§ **Exercise**:
Each entry must be restated exactly as it appears.

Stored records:

※

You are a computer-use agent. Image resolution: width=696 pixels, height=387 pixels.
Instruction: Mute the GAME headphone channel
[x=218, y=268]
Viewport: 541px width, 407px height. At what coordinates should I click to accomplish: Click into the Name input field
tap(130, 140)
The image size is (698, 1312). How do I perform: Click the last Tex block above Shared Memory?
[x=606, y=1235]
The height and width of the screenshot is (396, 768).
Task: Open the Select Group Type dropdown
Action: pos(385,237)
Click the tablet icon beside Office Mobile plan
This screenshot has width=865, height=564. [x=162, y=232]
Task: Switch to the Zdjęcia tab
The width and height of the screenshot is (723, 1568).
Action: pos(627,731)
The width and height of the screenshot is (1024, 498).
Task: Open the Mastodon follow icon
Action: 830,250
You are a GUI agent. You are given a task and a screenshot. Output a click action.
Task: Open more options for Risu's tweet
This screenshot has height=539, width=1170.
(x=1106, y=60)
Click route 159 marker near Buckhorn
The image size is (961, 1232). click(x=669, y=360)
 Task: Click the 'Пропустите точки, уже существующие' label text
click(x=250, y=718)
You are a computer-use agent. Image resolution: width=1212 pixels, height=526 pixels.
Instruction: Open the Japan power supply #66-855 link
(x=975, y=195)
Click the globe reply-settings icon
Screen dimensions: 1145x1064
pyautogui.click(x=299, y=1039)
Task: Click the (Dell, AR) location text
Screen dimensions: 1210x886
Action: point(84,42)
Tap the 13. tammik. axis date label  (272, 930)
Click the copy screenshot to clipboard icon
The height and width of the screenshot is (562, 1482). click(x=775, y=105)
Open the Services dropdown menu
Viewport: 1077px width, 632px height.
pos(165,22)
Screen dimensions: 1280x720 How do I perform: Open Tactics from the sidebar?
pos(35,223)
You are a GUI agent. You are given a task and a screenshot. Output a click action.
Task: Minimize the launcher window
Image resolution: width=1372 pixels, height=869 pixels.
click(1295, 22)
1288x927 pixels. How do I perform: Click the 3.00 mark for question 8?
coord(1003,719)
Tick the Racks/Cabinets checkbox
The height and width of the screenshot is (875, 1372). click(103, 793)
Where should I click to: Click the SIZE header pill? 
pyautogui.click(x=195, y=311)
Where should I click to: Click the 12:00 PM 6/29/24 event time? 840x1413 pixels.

※

§ **Your response**:
You are a computer-use agent. Image resolution: width=696 pixels, height=387 pixels.
Instruction: Mute the GAME headphone channel
[x=218, y=268]
Viewport: 541px width, 407px height. At what coordinates should I click to accomplish: Click into the Name input field
tap(130, 140)
The image size is (698, 1312). How do I perform: Click the last Tex block above Shared Memory?
[x=606, y=1235]
The height and width of the screenshot is (396, 768).
Task: Open the Select Group Type dropdown
Action: pos(385,237)
Click the tablet icon beside Office Mobile plan
This screenshot has width=865, height=564. [x=162, y=232]
Task: Switch to the Zdjęcia tab
The width and height of the screenshot is (723, 1568).
Action: pos(627,731)
The width and height of the screenshot is (1024, 498).
Task: Open the Mastodon follow icon
Action: 830,250
You are a GUI agent. You are given a task and a screenshot. Output a click action.
Task: Open more options for Risu's tweet
This screenshot has height=539, width=1170.
(x=1106, y=60)
Click route 159 marker near Buckhorn
The image size is (961, 1232). click(x=669, y=360)
 Task: Click the 'Пропустите точки, уже существующие' label text
click(x=250, y=718)
You are a computer-use agent. Image resolution: width=1212 pixels, height=526 pixels.
Instruction: Open the Japan power supply #66-855 link
(x=975, y=195)
Click the globe reply-settings icon
Screen dimensions: 1145x1064
pyautogui.click(x=299, y=1039)
Task: Click the (Dell, AR) location text
Screen dimensions: 1210x886
Action: point(84,42)
Tap the 13. tammik. axis date label  (272, 930)
Click the copy screenshot to clipboard icon
The height and width of the screenshot is (562, 1482). click(x=775, y=105)
Open the Services dropdown menu
Viewport: 1077px width, 632px height.
pos(165,22)
Screen dimensions: 1280x720 How do I perform: Open Tactics from the sidebar?
pos(35,223)
You are a GUI agent. You are given a task and a screenshot. Output a click action.
Task: Minimize the launcher window
Image resolution: width=1372 pixels, height=869 pixels.
click(1295, 22)
1288x927 pixels. How do I perform: Click the 3.00 mark for question 8?
coord(1003,719)
Tick the Racks/Cabinets checkbox
The height and width of the screenshot is (875, 1372). click(103, 793)
Where should I click to: Click the SIZE header pill? 
pyautogui.click(x=195, y=311)
Where should I click to: Click the 12:00 PM 6/29/24 event time? 840x1413 pixels.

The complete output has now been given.